#### [AUSGEWÄHLTER TEXT]
▶

Try savagedemo, it's eyecandy and addictive

----------

## huhny

Hi!

RTCW Enemy Territory kann ich Dir noch empfehlen! Ist kostenlos und im Portage drinnen...

Gruss,

Huhny

----------

## EOF

Wenn schon Nethack, dann bitte mit Falconseye.

emerge falconseye

----------

## ian!

 *huhny wrote:*   

> RTCW Enemy Territory kann ich Dir noch empfehlen! Ist kostenlos und im Portage drinnen...

 

...und macht wahnsinnig süchtig. Jedenfalls hat es bei mir voll eingeschlagen.

Nach längerer Zocker-Abstinenz bin ich momentan begeisterter Enemy-Territory und UnrealTournament2003 Spieler.

Zum Thema Kaufpreis für (native) Spiele unter Linux: Auch ich wäre bereit dafür (eine Portierung) mehr zu zahlen. So bis 60-70 Euro würde ich schon investieren. Das würde dann mit Konsolenspielen in etwa gleich aufliegen, was ich durchaus akzeptabel finden würde.

Happy playing,

ian!

----------

## boris64

ausser rtcw und et (die ja quasi unschlagbar sind) 

gibts da noch etwas anderes für zwischendurch...

postal2 wird demnächst auch für linux erscheinen:

die demo kannst du dir schon ziehen & spielen:

z.b. hier

http://www.3dgamers.com/games/postal2/

aber achtung, blutig!

----------

## Realmaker

Scheint ja ein Thema zu sein das ziemlich viele interessiert  :Smile: 

 *lokigod wrote:*   

> unter www.ixsoft.de werden linux spiele vertrieben

 

Danke, sowas habe ich gesucht

 *herring wrote:*   

> Try savagedemo, it's eyecandy and addictive

 

Seems that i have to download the installer  :Confused: 

Ich probier mal Enemy Territory

----------

## mondauge

Enemy Territory is wirklich genial... Wegen dem Spiel hab ich mir sogar FastPath bestellt und nen Clan gejoint  :Very Happy: 

Auch das ebuild funktioniert echt gut.. da braucht man nicht erst über tausende von Seiten zu suchen bis man endlich nen funktionierenden Download Link findet  :Smile: 

----------

## xgogol

Schau Dir unbedingt KOHAN (gutes Fantasy-Strategiespiel) an. Ebenfalls von Loki für Linux portiert und auch noch zu bekommen (z.B. bei ixsoft).

◀

#### [BEREITGESTELLTES MATERIAL]
▶

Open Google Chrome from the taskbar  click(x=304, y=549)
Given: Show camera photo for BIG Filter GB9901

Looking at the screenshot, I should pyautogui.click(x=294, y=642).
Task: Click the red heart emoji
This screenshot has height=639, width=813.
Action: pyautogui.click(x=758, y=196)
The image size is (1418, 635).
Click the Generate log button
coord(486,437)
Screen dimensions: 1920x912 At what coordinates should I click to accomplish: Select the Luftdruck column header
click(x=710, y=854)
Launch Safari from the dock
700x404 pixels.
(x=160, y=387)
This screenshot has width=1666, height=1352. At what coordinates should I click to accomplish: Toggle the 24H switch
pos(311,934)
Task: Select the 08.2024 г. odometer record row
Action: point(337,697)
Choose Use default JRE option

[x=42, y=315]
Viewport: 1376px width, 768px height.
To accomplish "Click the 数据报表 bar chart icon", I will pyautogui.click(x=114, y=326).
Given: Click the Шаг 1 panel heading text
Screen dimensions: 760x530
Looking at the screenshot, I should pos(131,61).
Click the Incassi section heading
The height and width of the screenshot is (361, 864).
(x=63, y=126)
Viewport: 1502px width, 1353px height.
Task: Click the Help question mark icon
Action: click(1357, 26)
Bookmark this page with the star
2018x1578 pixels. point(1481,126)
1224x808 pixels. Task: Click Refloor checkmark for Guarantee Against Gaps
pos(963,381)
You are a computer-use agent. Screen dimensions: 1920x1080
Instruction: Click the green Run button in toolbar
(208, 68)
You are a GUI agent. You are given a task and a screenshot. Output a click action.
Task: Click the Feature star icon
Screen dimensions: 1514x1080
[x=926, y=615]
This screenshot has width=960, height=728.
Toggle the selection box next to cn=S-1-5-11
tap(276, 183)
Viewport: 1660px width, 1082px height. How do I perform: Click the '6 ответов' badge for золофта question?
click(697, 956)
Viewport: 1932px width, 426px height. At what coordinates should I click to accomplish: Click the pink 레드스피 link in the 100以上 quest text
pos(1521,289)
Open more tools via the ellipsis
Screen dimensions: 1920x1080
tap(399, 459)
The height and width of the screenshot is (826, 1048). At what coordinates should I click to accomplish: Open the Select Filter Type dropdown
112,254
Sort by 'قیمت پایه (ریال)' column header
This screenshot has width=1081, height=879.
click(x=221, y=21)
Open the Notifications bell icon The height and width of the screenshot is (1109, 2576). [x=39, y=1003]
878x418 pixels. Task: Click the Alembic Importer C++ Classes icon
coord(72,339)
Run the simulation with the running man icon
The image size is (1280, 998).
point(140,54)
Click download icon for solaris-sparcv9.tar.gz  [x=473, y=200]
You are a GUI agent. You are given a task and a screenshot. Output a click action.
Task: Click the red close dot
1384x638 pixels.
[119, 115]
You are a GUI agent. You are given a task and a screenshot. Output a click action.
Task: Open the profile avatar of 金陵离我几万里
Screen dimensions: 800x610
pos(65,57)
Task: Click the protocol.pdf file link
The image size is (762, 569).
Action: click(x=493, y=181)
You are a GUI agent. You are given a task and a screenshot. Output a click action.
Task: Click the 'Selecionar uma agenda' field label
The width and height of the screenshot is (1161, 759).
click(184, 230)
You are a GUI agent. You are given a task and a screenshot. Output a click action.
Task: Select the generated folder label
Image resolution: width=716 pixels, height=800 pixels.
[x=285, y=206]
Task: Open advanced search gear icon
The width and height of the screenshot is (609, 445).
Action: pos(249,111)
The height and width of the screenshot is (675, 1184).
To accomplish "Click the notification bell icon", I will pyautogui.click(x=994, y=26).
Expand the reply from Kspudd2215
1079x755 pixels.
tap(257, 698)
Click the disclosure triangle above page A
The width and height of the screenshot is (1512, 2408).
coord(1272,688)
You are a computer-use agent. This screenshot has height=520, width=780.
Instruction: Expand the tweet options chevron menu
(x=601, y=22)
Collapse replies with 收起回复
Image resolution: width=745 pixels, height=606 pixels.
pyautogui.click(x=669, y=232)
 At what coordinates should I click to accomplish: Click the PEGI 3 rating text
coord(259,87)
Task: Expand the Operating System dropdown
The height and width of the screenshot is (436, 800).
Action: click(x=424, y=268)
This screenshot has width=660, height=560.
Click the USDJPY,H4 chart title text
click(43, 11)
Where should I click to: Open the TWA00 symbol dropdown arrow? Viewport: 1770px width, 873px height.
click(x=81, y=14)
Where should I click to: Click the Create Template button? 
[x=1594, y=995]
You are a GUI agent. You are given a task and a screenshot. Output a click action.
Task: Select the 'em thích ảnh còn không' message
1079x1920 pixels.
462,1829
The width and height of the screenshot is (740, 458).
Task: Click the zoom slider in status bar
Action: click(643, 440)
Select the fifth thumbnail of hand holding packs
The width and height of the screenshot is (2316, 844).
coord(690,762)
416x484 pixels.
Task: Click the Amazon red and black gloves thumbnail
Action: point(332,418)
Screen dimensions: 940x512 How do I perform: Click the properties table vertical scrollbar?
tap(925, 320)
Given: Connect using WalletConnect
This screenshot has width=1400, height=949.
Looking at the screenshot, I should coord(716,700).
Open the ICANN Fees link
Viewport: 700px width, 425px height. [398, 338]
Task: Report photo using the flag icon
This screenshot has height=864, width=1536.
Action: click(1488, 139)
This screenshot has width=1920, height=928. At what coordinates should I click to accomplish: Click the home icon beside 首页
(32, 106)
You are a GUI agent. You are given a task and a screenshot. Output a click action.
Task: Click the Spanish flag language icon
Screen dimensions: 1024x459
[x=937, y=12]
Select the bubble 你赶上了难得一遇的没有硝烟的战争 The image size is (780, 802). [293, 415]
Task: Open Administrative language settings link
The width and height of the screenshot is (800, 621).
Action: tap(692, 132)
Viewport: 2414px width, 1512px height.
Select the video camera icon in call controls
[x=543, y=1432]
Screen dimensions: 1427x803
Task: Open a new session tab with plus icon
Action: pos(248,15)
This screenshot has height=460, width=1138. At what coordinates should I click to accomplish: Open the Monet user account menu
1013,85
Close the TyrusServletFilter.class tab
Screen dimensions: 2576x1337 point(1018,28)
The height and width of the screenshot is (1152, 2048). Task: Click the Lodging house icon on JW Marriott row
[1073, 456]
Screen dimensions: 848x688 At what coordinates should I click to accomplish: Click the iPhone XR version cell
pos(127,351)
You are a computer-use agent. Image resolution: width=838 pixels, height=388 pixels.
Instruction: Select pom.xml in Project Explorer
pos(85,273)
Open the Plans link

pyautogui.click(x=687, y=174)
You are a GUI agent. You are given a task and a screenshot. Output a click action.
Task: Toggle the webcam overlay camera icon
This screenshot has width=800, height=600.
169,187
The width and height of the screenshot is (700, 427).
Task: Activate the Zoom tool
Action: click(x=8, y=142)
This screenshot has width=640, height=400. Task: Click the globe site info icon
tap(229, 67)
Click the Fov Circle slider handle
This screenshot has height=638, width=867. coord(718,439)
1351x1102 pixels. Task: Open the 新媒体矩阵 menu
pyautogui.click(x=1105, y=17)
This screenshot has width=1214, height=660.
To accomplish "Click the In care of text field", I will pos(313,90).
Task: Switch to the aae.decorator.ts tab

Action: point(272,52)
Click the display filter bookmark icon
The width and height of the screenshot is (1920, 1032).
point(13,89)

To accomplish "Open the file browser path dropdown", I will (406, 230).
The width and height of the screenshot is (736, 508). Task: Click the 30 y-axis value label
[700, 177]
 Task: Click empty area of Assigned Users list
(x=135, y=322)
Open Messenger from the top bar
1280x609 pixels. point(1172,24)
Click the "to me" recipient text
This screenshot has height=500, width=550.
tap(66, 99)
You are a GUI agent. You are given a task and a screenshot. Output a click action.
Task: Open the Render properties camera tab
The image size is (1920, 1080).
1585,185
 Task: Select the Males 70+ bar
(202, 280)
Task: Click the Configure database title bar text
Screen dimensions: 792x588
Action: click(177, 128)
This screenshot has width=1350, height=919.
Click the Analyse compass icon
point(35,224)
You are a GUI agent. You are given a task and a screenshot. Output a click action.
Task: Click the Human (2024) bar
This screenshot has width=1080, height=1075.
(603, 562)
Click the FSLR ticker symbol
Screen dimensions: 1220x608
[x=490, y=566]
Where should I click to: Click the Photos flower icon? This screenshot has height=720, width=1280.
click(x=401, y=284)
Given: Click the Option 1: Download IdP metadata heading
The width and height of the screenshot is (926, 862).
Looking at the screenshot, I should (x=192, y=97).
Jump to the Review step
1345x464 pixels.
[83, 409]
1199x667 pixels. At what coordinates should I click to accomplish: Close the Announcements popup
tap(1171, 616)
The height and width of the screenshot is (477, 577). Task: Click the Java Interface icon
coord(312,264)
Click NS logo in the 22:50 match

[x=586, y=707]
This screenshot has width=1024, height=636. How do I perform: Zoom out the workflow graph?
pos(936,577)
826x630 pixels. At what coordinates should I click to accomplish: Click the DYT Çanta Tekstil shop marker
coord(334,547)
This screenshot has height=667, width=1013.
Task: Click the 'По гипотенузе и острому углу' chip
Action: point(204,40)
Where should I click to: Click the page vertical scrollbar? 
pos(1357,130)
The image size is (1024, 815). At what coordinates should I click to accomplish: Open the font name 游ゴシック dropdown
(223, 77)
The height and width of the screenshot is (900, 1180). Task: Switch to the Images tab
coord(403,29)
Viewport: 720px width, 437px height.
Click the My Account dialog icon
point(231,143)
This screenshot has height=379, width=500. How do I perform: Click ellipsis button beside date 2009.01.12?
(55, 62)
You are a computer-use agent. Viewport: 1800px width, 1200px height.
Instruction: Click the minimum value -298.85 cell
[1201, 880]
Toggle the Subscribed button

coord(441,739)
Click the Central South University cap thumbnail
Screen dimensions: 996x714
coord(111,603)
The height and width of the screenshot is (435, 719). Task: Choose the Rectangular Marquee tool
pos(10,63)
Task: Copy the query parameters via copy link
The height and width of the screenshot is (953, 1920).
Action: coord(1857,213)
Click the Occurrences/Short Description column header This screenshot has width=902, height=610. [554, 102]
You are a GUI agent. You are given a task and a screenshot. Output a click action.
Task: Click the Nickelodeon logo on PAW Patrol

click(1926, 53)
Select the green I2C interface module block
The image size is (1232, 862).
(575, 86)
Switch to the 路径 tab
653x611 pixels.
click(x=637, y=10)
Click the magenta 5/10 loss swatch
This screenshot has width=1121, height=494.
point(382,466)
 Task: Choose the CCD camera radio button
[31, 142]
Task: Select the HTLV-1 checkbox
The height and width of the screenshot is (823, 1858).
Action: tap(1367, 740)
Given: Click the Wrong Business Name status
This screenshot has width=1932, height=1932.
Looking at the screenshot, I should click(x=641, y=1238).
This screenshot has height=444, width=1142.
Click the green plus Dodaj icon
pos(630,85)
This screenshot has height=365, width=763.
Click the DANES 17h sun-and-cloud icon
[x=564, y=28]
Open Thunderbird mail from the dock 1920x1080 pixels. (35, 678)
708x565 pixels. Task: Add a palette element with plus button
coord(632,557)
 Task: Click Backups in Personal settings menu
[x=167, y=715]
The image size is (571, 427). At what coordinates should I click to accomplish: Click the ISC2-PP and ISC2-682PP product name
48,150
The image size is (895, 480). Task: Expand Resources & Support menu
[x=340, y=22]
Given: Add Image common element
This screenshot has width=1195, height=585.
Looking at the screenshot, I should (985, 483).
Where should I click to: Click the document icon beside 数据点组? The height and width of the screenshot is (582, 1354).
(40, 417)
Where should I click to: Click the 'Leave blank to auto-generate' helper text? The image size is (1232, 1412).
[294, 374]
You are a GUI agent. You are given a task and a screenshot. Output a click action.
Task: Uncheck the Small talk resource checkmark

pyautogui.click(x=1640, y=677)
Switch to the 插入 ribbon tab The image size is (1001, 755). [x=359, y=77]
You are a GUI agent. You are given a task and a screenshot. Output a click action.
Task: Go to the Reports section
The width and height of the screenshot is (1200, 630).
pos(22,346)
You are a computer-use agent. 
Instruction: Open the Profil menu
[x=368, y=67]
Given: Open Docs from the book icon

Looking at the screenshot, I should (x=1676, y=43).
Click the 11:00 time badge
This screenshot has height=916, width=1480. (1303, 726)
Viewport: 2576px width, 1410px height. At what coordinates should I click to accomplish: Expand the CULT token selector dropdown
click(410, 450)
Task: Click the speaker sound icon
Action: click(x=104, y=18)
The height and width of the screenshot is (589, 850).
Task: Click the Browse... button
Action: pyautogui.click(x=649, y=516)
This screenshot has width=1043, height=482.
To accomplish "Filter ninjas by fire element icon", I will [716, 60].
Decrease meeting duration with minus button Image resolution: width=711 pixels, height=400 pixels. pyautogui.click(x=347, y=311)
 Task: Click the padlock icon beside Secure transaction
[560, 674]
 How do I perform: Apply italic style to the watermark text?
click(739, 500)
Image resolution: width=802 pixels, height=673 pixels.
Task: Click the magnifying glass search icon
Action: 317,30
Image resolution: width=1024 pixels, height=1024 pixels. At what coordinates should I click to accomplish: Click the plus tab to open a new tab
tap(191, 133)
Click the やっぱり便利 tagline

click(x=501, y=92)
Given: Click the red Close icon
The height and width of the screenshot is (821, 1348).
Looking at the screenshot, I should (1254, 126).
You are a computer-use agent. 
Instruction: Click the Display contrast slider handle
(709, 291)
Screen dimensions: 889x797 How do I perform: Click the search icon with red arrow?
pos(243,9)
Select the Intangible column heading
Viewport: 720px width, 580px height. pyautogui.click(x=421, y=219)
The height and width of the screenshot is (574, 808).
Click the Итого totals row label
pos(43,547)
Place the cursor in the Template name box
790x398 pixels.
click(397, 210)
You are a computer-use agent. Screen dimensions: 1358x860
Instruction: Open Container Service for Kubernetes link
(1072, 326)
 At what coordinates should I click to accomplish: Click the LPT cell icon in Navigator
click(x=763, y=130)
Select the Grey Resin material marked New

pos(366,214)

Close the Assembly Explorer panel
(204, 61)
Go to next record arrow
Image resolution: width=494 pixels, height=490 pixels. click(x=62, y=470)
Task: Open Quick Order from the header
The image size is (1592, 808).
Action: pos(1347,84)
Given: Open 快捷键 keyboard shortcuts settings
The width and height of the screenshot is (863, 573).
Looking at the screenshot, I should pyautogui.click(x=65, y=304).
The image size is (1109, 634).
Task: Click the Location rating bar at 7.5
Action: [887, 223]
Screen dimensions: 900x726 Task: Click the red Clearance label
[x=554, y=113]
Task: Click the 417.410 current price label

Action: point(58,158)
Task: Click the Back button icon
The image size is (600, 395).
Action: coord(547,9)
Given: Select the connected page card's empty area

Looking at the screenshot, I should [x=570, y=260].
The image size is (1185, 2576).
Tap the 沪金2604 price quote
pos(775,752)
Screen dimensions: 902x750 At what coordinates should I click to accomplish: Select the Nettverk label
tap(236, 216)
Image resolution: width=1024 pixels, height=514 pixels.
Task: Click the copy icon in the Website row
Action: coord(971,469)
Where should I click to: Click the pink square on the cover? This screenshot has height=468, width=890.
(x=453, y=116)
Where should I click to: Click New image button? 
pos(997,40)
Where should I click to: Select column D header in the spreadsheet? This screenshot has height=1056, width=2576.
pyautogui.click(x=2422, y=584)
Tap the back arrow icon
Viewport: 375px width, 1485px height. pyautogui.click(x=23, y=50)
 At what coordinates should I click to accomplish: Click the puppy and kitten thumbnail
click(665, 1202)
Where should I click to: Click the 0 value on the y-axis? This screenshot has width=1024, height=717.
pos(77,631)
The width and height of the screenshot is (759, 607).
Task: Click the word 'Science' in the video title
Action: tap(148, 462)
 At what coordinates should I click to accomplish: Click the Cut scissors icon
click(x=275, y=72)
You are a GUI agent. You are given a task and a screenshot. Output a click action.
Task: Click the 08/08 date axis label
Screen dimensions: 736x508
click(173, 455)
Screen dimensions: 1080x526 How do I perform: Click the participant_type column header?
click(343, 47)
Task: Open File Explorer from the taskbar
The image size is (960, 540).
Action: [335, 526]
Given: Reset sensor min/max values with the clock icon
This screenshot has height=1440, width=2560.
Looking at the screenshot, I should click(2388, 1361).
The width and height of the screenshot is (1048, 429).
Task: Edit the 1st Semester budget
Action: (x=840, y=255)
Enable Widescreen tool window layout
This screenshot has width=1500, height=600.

◀

#### [AUFGABEN]
[a] Nennen Sie alle Benutzernamen, die im Forenauszug als Überschrift über einem Beitrag stehen.
[b] Kopieren Sie aus dem Forenauszug wortgetreu alles von „Zum Thema Kaufpreis“ bis hinunter zu „quasi unschlagbar sind)“.
Die Zeilen stammen aus einer anderen Quelle als der Forenauszug.

#### [LÖSUNGEN]
[a] huhny, EOF, ian!, boris64, Realmaker, mondauge, xgogol

[b]
Zum Thema Kaufpreis für (native) Spiele unter Linux: Auch ich wäre bereit dafür (eine Portierung) mehr zu zahlen. So bis 60-70 Euro würde ich schon investieren. Das würde dann mit Konsolenspielen in etwa gleich aufliegen, was ich durchaus akzeptabel finden würde.

Happy playing,

ian!

----------

## boris64

ausser rtcw und et (die ja quasi unschlagbar sind)